Eighty percent of Massachusetts' hospitals were in the black last year, although their finances declined slightly compared to 2014, according to a new report (.pdf) issued by the state's Center for Health Information and Analysis.
The report noted that 52 of the state's 65 acute care hospitals reported total positive profit margins in 2015. The median total margin was 3.7 percent last year, compared to 4.2 percent in 2014. Winchester Hospital had the highest margin, at 15.9 percent. Statewide operating margin was was 3 percent last year, an improvement from 2.4 percent in 2014.
Liquidity was also mostly unchanged. The median days in accounts receivable was 38 days last year, down from 41 in 2014.

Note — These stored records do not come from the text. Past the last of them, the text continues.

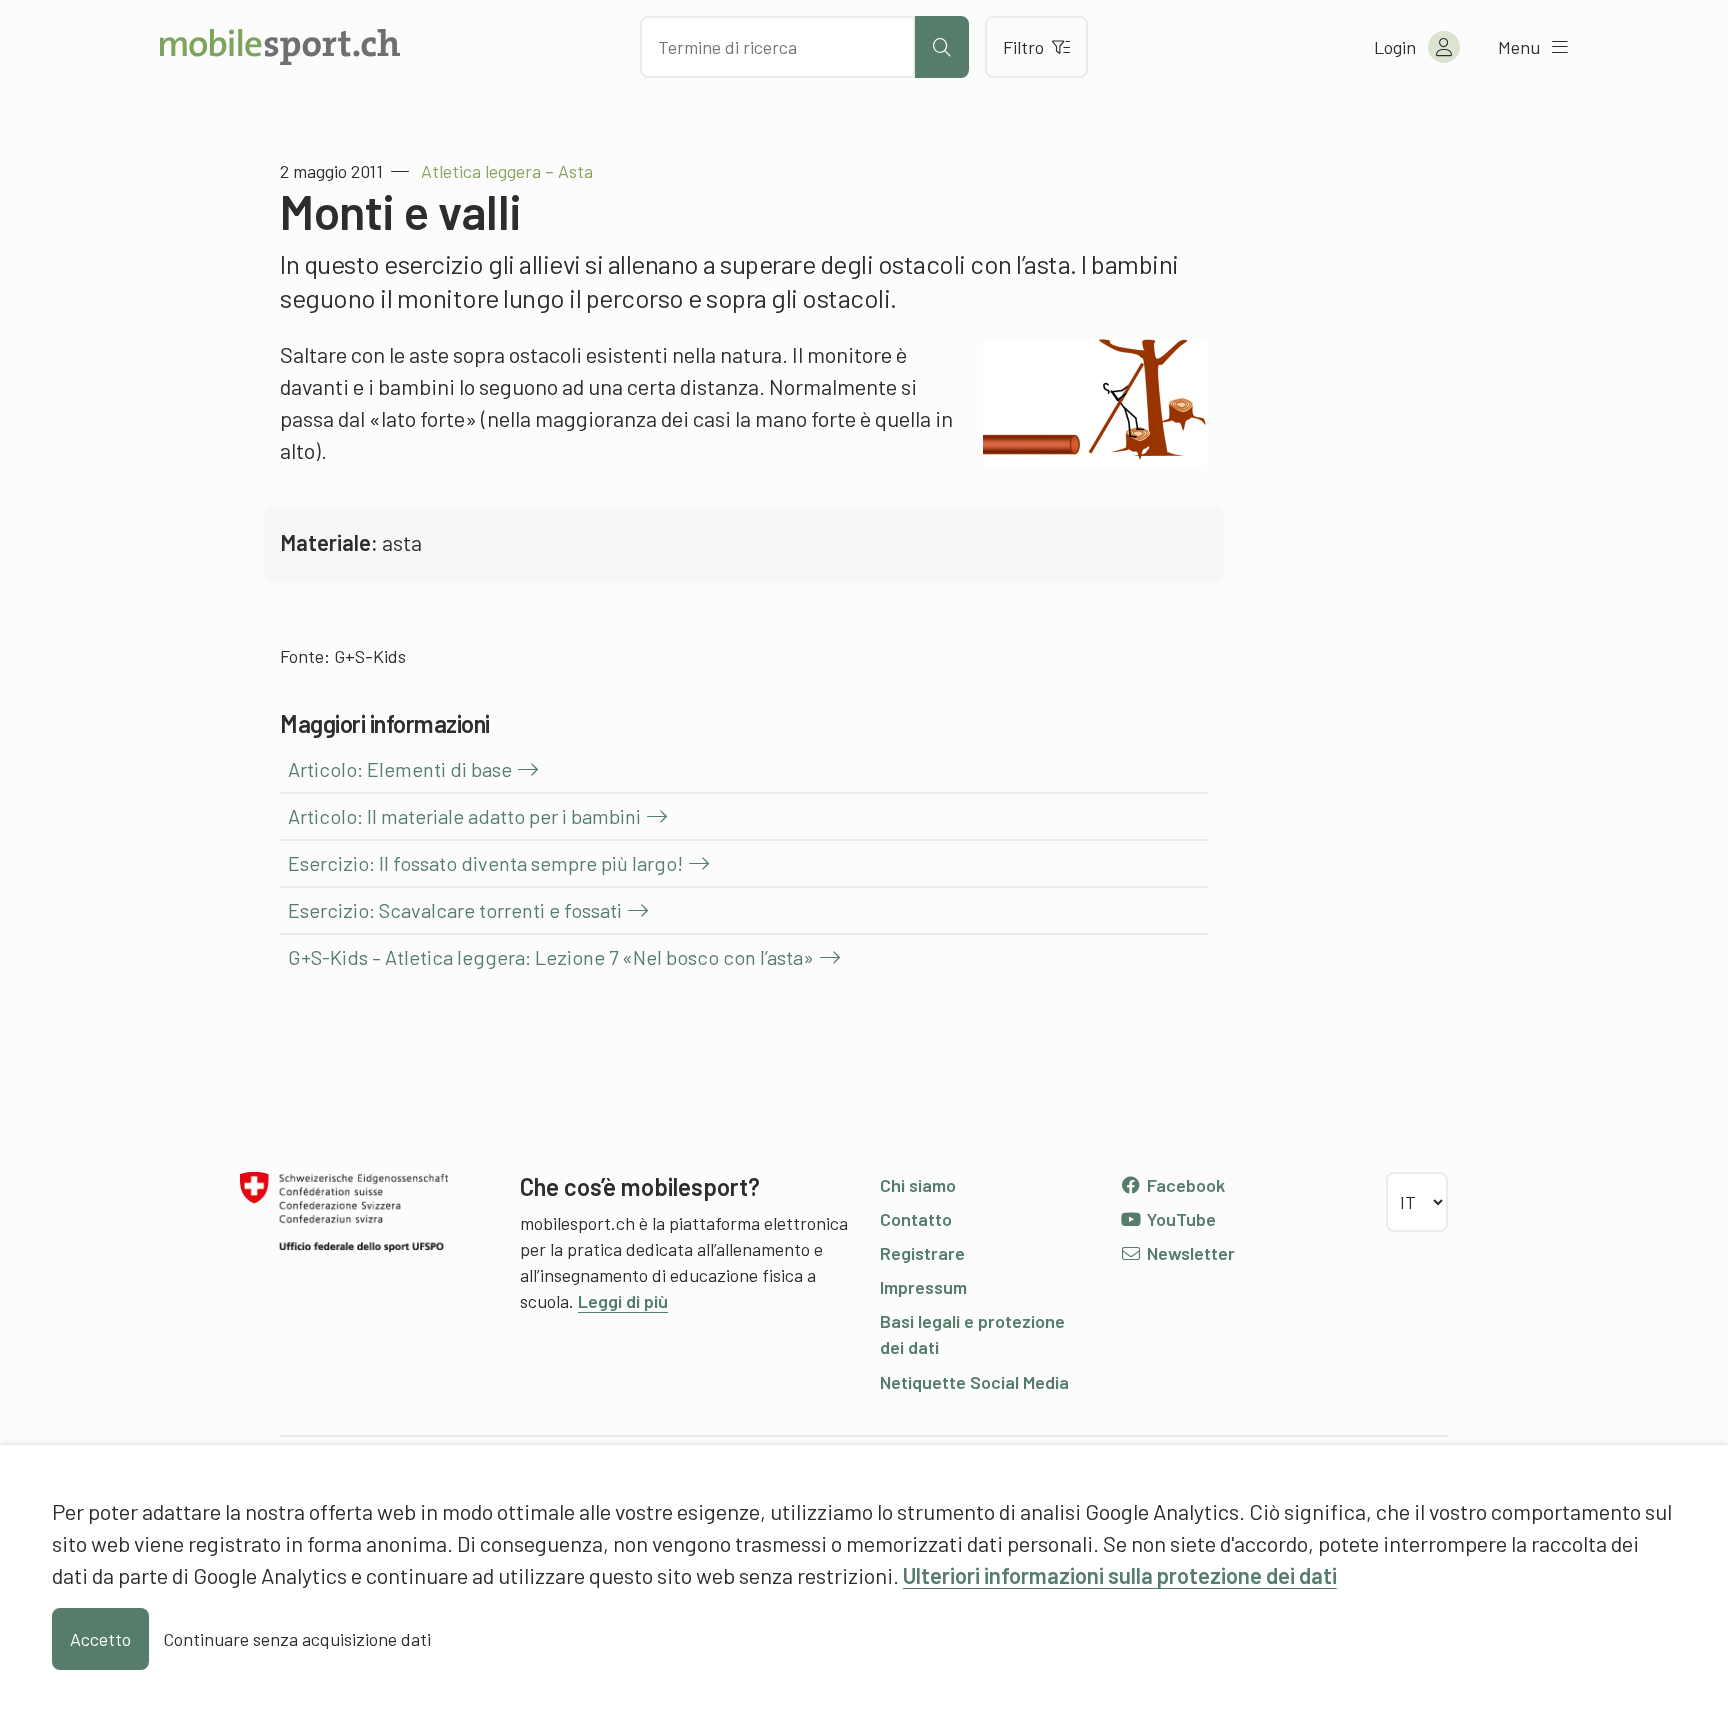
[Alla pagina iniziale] (280, 47)
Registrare (922, 1253)
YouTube (1179, 1219)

Teaching hospitals remained in the black, but have been hit hard in the past year. Their median total margin was 4.2 percent, slightly higher than the statewide average but far below the median of 8.2 percent in 2014. Cash flow to debt ratio was 21.1 percent, down from 31 percent in 2014.

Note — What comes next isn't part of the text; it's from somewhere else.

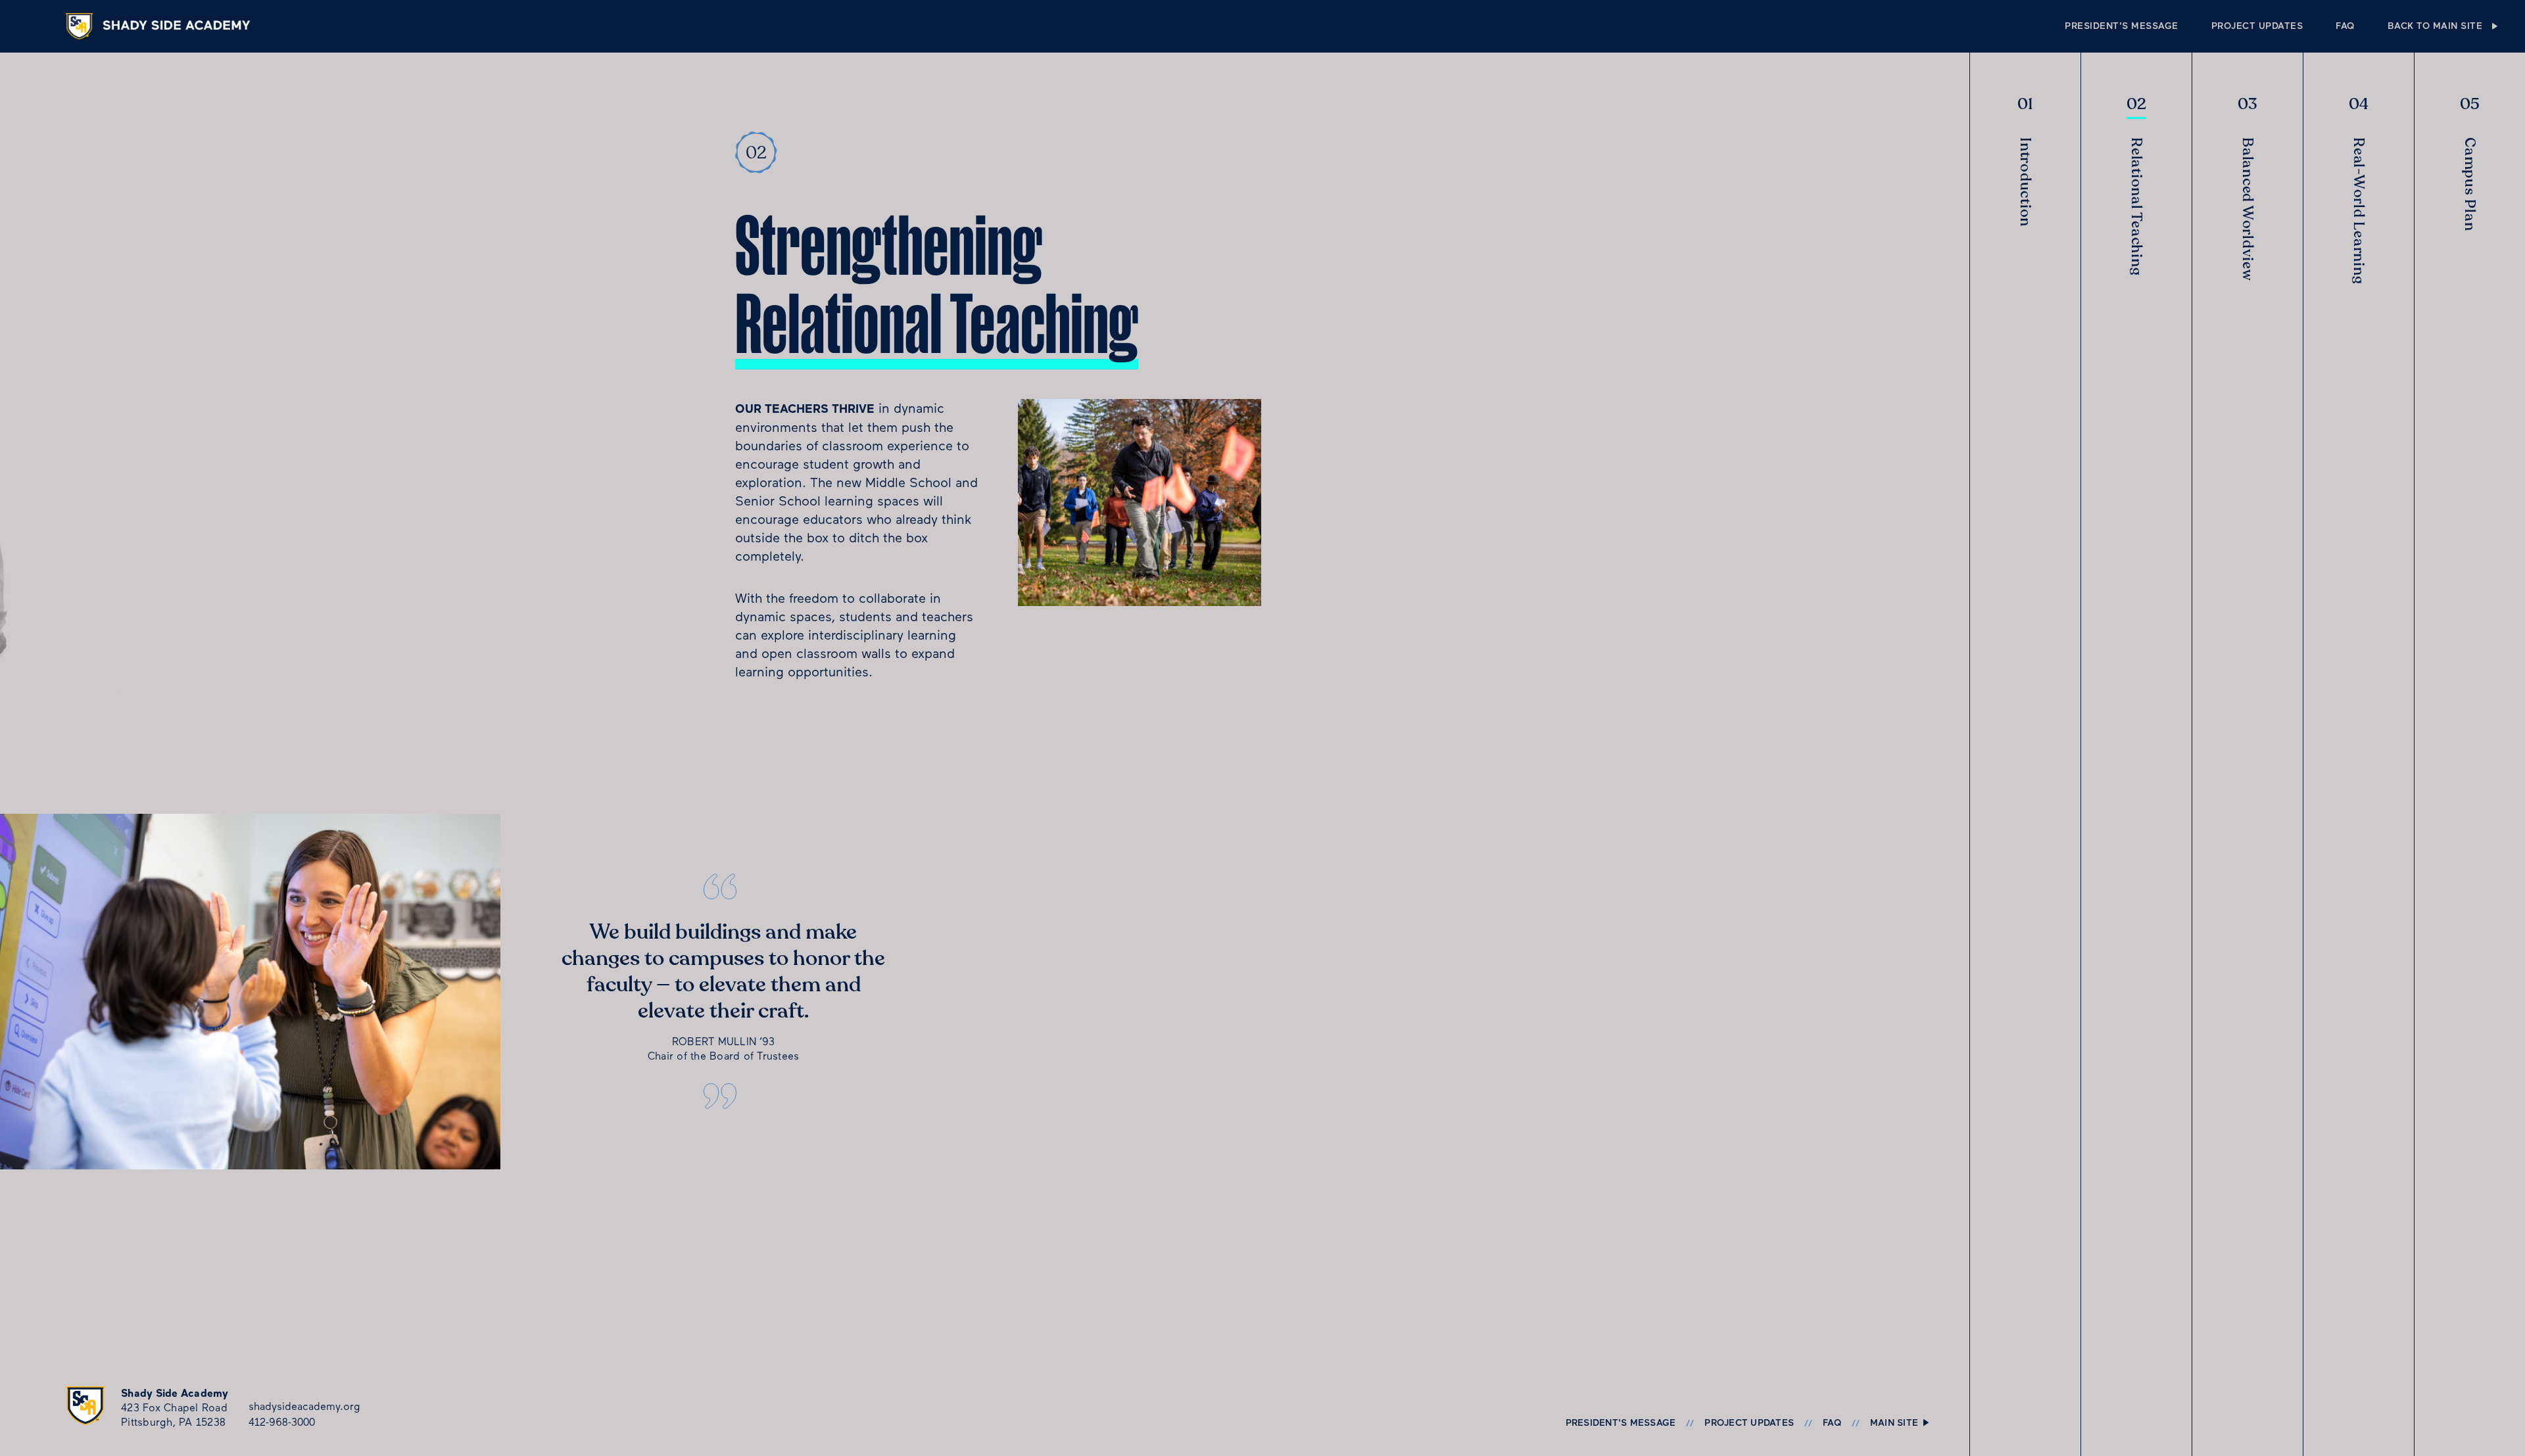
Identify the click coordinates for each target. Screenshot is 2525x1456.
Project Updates (2257, 26)
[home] (164, 26)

Nationwide, non-profit hospitals were among the most profitable in the nation, with seven of the 10 most profitable being not-for-profit enterprises. And while the bottom lines of many non-profit hospitals suffered during the Great Recession, most have rebounded nicely in recent years.

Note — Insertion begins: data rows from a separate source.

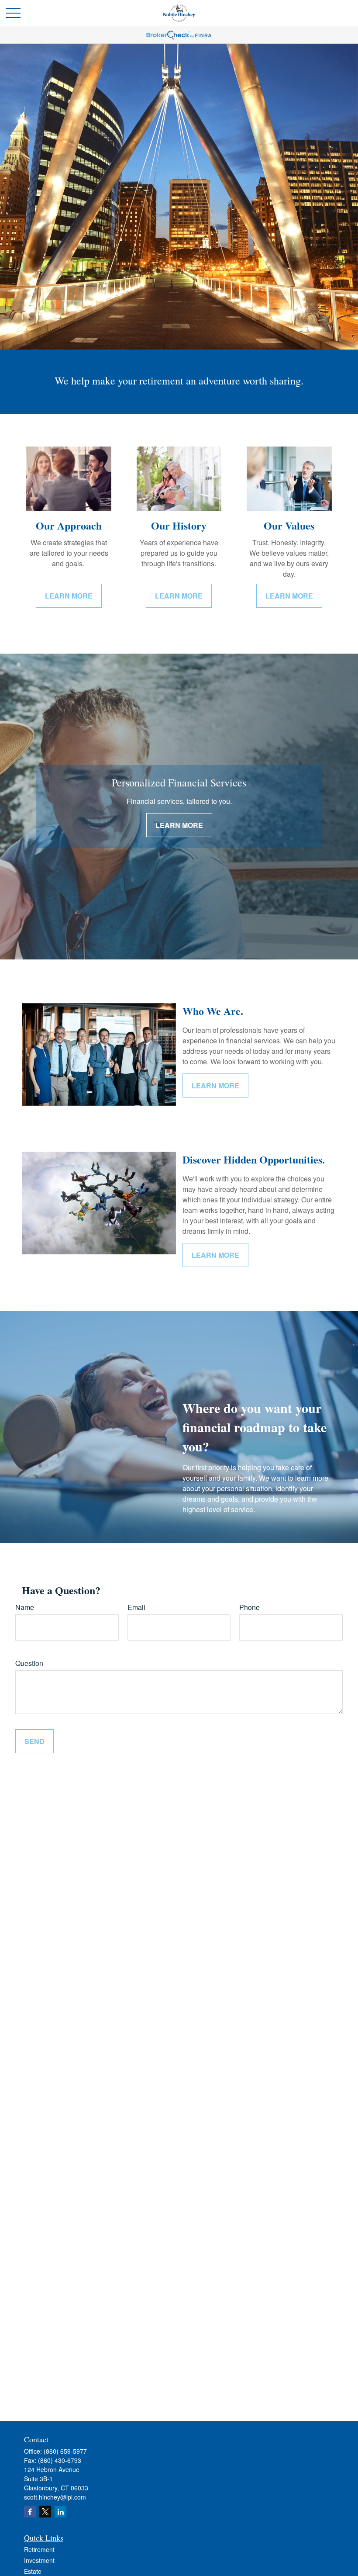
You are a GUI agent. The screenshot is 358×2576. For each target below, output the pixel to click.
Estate (32, 2571)
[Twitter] (45, 2511)
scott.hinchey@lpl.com (55, 2497)
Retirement (39, 2549)
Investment (39, 2560)
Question (29, 1663)
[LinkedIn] (60, 2511)
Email (136, 1607)
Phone (249, 1607)
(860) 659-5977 (65, 2451)
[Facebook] (30, 2511)
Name (24, 1607)
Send (34, 1741)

But some hospitals and healthcare systems that posted relatively robust numbers still were facing financial issues. Baystate Medical Center in Springfield had a profit margin of 6.7 percent last year. But its parent network, Baystate Health, is facing a $75 million budget gap, Masslive.com reported.
“When you look at these hospitals, you really have to look at the entire system,” Baystate Chief Financial Officer Dennis W. Chalke told MassLive.com. “We look at the total, that is what is important at the end of the day.”